The Référentiel Général d’Écoconception des Services Numériques (RGESN) is a framework published in France in May 2024 by the Direction interministérielle du numérique (DINUM), in partnership with ADEME and the Institut du Numérique Responsable. It offers 78 criteria across 9 categories to audit and improve the eco-design of digital services, somewhat like LEED for sustainable buildings, applied to software.

Is there an equivalent to the RGESN in Quebec?

As of April 2026, there is no official equivalent to the RGESN in Quebec or Canada. However, in 2024 the Commission de l’éthique en science et en technologie recommended strengthening environmental standards related to digital technology. Today, the RGESN remains the most comprehensive reference and can be used as a guide by Quebec teams.

What is AI’s environmental impact?

Artificial intelligence requires substantial computing resources to train and run models. A query to a model like ChatGPT uses about 0.14 kWh, around 10 times more than a Google search. At scale, this creates growing pressure on infrastructure and electricity consumption.
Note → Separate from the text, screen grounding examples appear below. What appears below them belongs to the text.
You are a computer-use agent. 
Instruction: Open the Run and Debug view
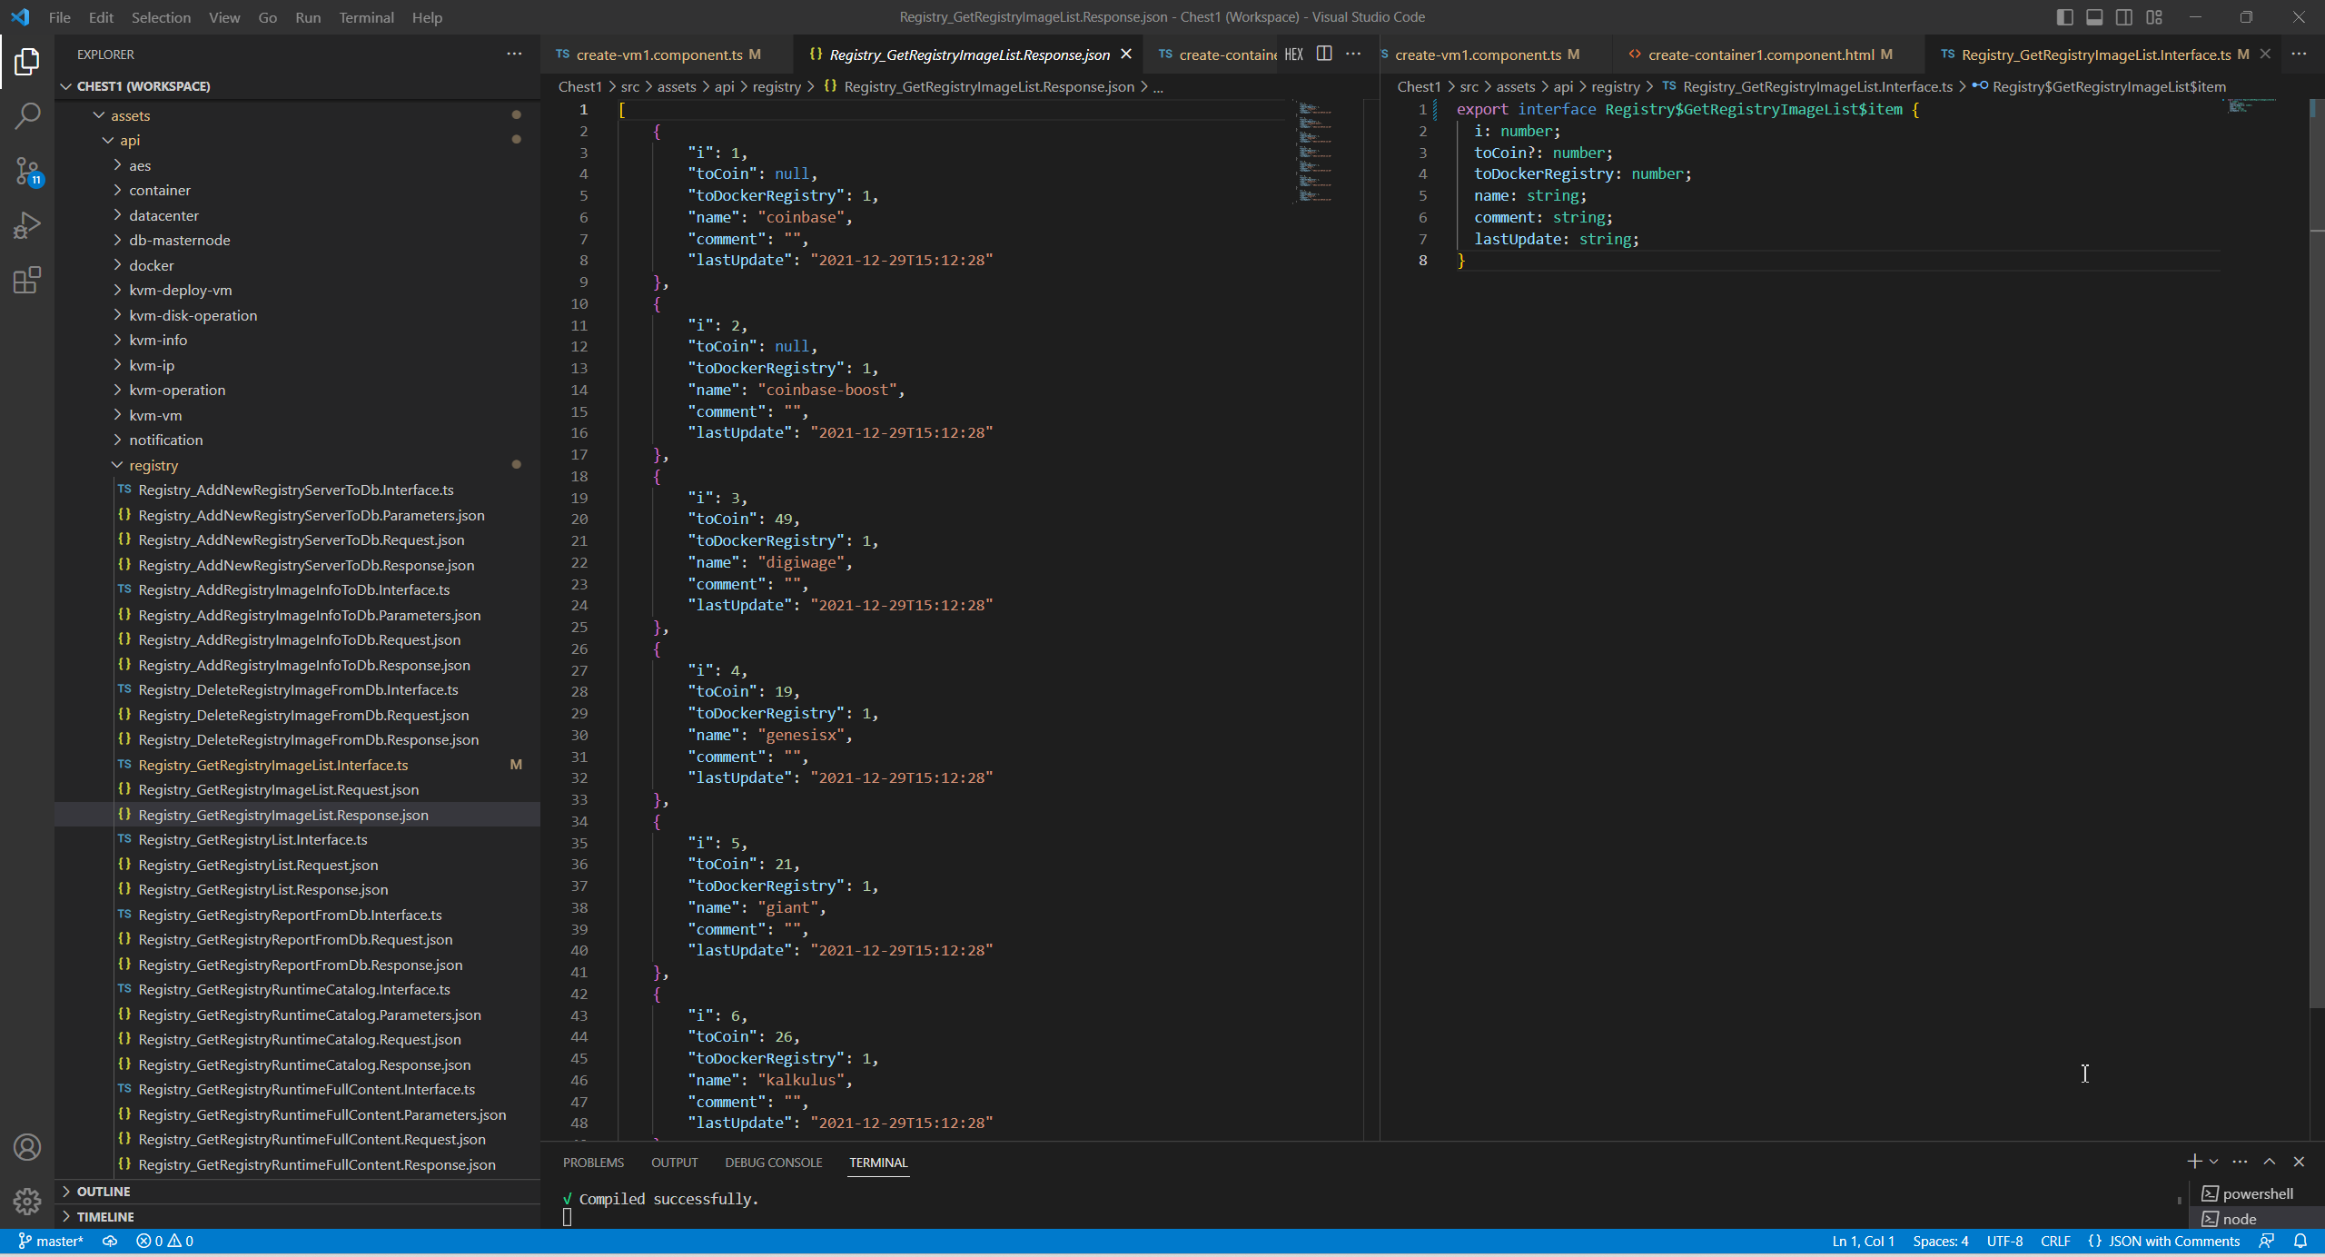pos(27,225)
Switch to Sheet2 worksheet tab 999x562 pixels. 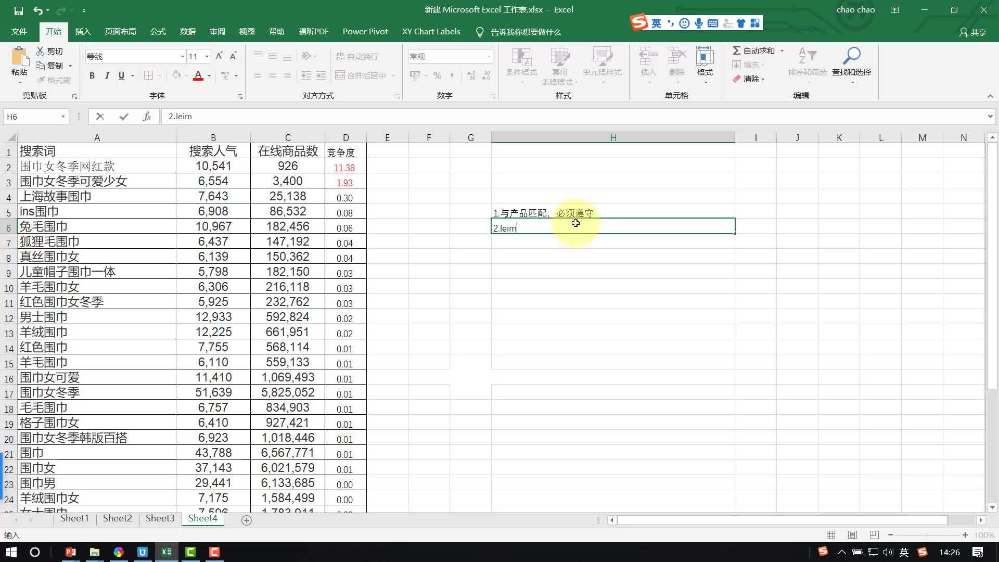click(117, 518)
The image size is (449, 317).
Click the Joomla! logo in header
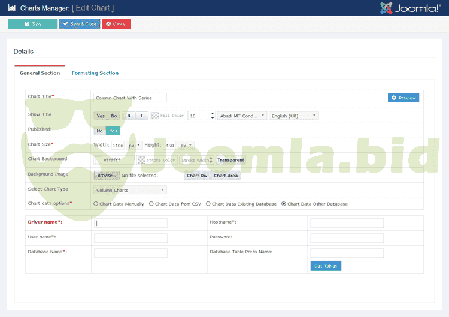click(x=410, y=8)
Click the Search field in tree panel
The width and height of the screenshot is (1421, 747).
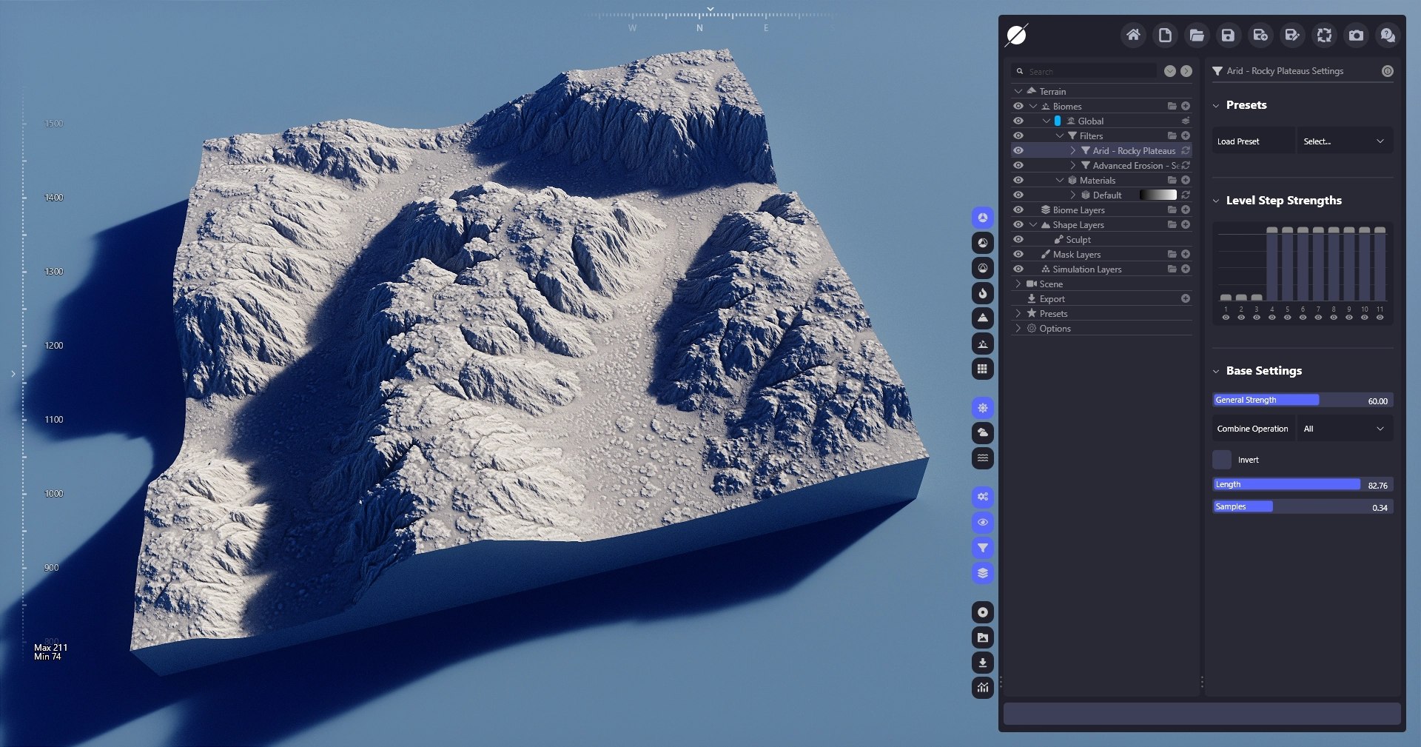[1088, 71]
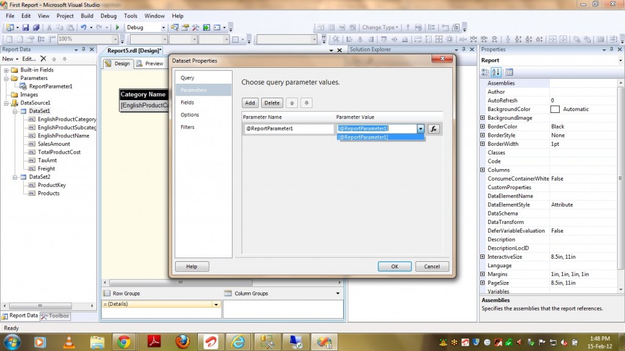The width and height of the screenshot is (625, 351).
Task: Click the Parameter Value dropdown arrow
Action: click(420, 129)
How do countries like Denmark and Finland reuse data centre heat?

In countries like Denmark and Finland, residual heat from data centres is recovered and boosted using heat pumps before being redistributed through district heating networks. This approach can heat thousands of homes and reduce the carbon footprint of digital infrastructure.

What are the steps to create environmentally responsible software?

Creating environmentally responsible software means building digital sobriety into design, analyzing the product life cycle, prioritizing technical optimizations, and measuring performance over time. This structured approach supports continuous improvements in efficiency and reduces environmental impact.